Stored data
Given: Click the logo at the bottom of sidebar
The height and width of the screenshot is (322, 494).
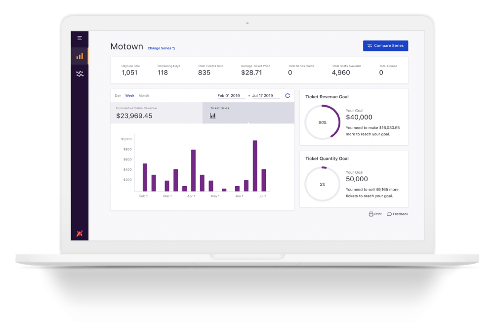Looking at the screenshot, I should [79, 234].
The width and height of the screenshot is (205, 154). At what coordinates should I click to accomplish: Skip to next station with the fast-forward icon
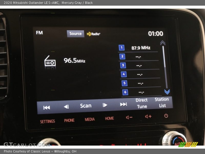click(x=123, y=105)
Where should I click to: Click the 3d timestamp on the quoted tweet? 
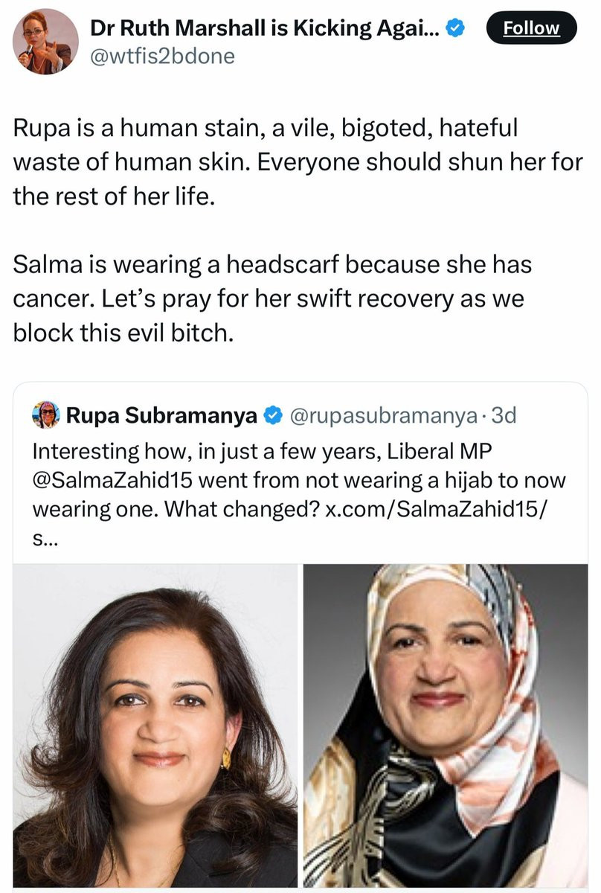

* **Your goal**:
Images are to be omitted; repeat the remaining data above exactly.

* **Result**:
Given: Click the logo at the bottom of sidebar
The height and width of the screenshot is (322, 494).
Looking at the screenshot, I should [79, 234].
The width and height of the screenshot is (205, 154). At what coordinates should I click to accomplish: Skip to next station with the fast-forward icon
click(x=123, y=105)
Where should I click to: Click the 3d timestamp on the quoted tweet? 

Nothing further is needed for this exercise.